University of Virginia Library


117

FAREWELL TO NATURE

Vain love for Nature! How these heartaches rust
Into the soul as we return to dust!
Hope's shadow only masks our eventide,
Feigning to lead us to its brighter side,
While yet the mellowing skies that wondrous grow,
Seem left in waiting for the dead below.
But those tranced sunsets,—little they avail,
None travel hence in their alluring trail;
All is a dream, an ancient dream, the same
From the first mortal to the last that came.
Yet could we but for once our eyes unclose
When through the distant days the pageant goes!
Familiar vision, and so soon to be
Entombed within the dead eternity.
Doth Nature know our dream, or is the mind
A passing breath her beauty leaves behind?

118

Ah! not for this our grateful souls have wrought
Around her sphere a universe of thought.
'Tis she inspires our dreams, but no reply
Vouchsafes the loving hearts that for her die,
Who only pray, when life's surprise is o'er,
They may partake a glimpse of her once more.
Is it too late? She sees not to the end;
What she hath done she never can amend:
Yet once by us beloved, once only known,
She seems from all the past to be our own.
Last wish of age!

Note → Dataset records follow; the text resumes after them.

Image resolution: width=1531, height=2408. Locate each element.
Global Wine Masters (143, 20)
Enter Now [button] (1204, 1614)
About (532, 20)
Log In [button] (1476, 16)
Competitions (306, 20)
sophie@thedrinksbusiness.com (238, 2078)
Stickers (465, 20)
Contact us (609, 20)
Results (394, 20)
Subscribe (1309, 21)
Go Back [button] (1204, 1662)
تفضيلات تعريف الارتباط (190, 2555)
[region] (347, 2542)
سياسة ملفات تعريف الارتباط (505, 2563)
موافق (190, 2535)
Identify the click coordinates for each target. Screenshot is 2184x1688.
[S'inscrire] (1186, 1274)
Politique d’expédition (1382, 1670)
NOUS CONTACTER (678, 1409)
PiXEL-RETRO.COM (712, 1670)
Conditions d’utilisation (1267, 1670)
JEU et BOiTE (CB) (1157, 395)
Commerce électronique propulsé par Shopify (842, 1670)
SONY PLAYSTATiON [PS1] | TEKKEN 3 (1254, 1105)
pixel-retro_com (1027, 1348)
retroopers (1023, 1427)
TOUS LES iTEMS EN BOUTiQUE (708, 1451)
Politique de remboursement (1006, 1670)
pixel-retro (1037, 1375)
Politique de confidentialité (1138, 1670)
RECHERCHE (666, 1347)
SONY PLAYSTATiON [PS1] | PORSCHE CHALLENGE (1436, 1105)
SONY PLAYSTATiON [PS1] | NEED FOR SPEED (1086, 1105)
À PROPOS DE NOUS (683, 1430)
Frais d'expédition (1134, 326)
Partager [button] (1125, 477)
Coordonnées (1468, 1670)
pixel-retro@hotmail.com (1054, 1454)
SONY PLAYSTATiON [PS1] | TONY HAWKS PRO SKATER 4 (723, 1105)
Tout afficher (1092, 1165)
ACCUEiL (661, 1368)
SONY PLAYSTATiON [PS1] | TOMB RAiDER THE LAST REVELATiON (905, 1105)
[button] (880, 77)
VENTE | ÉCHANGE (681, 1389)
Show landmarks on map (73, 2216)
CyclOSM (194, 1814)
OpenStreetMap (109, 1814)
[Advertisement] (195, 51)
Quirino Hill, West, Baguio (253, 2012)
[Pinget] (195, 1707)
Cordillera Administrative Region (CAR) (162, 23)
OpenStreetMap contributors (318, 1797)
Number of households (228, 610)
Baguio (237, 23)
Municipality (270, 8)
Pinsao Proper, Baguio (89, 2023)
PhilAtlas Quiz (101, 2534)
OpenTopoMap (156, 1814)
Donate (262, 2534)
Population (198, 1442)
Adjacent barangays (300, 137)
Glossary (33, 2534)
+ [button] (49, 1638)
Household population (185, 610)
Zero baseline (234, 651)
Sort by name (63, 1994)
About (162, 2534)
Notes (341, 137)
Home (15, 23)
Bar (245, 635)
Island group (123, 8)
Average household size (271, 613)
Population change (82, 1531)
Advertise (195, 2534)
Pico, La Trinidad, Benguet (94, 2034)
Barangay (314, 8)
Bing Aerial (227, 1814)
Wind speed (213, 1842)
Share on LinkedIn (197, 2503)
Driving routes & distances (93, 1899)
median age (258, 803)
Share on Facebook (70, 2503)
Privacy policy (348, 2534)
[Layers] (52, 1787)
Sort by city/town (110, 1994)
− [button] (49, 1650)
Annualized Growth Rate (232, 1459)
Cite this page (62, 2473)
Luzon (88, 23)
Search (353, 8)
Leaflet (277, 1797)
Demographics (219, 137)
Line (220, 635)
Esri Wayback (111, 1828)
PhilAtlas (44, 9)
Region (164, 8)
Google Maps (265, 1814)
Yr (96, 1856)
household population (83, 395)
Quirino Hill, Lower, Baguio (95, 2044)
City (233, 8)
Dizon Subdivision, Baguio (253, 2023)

How sweet one glance would be
Even from the sod the olden haunts to see;
To watch the long-drawn wavelets as they reach
The silent plains of the deserted beach;
To look where light once was, if but to know
Of its faint struggle through the winnowed snow.
Ah! whence this dream that like the cuckoo-guest
Pleads in such winning accents for a nest,
And with its cloud-note ever on us calls,
And though it passes the fond heart enthralls?
Little it seems, this wish, when oft our sight
Tires of the world, yet what a fresh delight

119

Were it sometimes in death those scenes to view,
The olden scenes that to our youth were new,
To linger o'er a sound whose murmurs swell
Upon the heart,—the tinkling village bell,—
To find that all was safe, all gliding on
In beauty's leisure ways though we were gone;
To see brave Nature in her perilous scheme
Advance without our help, without our dream.
At least 'twould hold ajar death's open door
To think our love was honoured evermore,—
In dying, on the forward thought to dwell
That it was not our very last farewell.
Could hope unveil and not its mystic fire
Be lost among the embers of desire!
Ill though desponding hearts their burden bear,
Is not the soul the master of despair?
Is this great life, hard won, achieved in vain,
Is good once found to never be again?
Ask of the worlds if they their path forget,
Ask hope that never ends, its time to set.
One deep desire throughout all being cries,
And this is hope, our future in disguise.

120

O living lamp, O Hope, the only Seer;
Of Nature's after-time the pioneer,
Keep in advance across our starless way,
Be the new morrow of our orphan day!